MANAGE YOUR ENERGY NOT YOUR TIME

MANAGE YOUR ENERGY NOT YOUR TIME

There may be literally thousands of ways to manage your time, from Covey’s matrix to Charles Glikey’s productive flourishing systems, and these are some genius ideas to suit every personality under the sun, but at the end of the day as former Prime Minister John Key is fond of saying, there are only 24 hours in every cycle. A new body of thinking, however, is suggesting that time management and efficiency is really a question of personal energy. Harvard Business Review authors Tony Schwartz and Catherine McCarthy write in their paper titled Manage Your Energy, Not Your Time available here for further reading (itll be worth your while) that the core problem with working longer hours is that time is a finite resource. Energy is a different story.

Defined in physics as the capacity to work, energy comes from four main wellsprings in human beings: the body, emotions, mind, and spirit. In each, energy can be systematically expanded and regularly renewed by establishing specific rituals behaviours that are intentionally practiced and precisely scheduled, with the goal of making them unconscious and automatic as quickly as possible.

One of the rituals described by the authors is to take brief but regular breaks at specific intervals throughout the workday by leaving your desk.

The value of such breaks is grounded in our physiology. Ultradian rhythms refer to 90- to 120-minute cycles during which our bodies slowly move from a high-energy state into a physiological trough. Toward the end of each cycle, the body begins to crave a period of recovery. The signals include physical restlessness, yawning, hunger, and difficulty concentrating, but many of us ignore them and keep working. The consequence is that our energy reservoir our remaining capacity burns down as the day wears on.

A 2014 study (available here), reported on by the BBC (available here) by social networking company The Draugiem Group used a time tracking productivity app to find out what set the most productive people apart from everybody else.

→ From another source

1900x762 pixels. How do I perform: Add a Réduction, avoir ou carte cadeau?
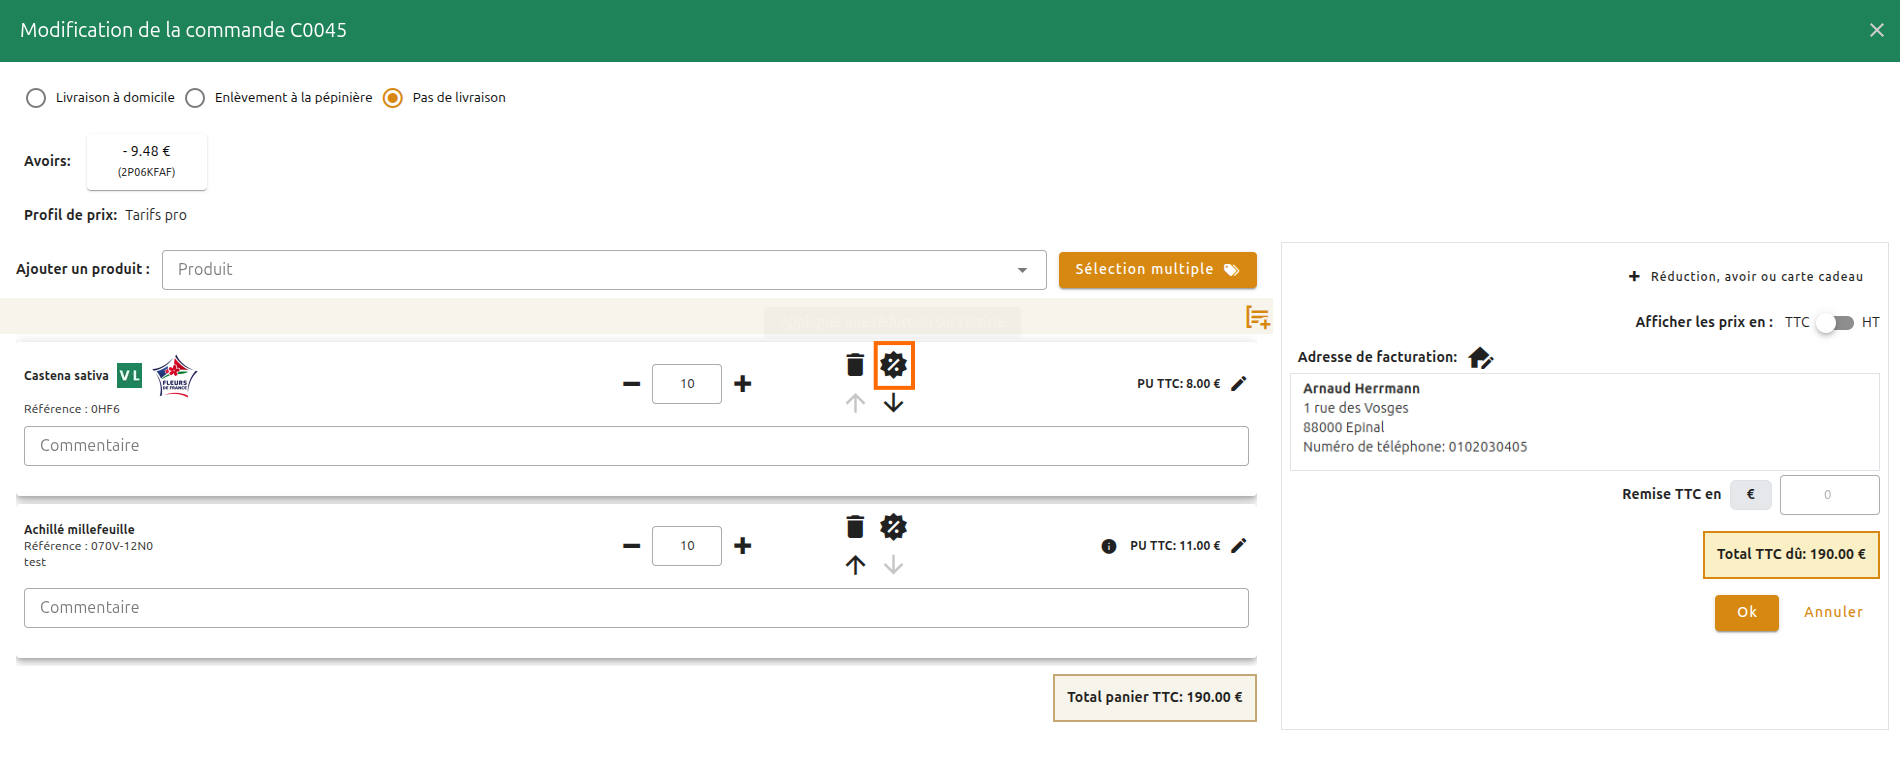[x=1746, y=277]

Surprisingly, the top 10% of employees with the highest productivity didn’t put in longer hours than anyone else often they didn’t even work eight-hour days. Instead, the key to their productivity was that for every 52 minutes of focused work, they took a 17-minute break.

Other key factors identified by these studies include advice on how to build up emotional energy through meditation and positive reinforcement of others, reducing the drain on mental energy by how we manage our emails and the energy we take from meaning and purpose.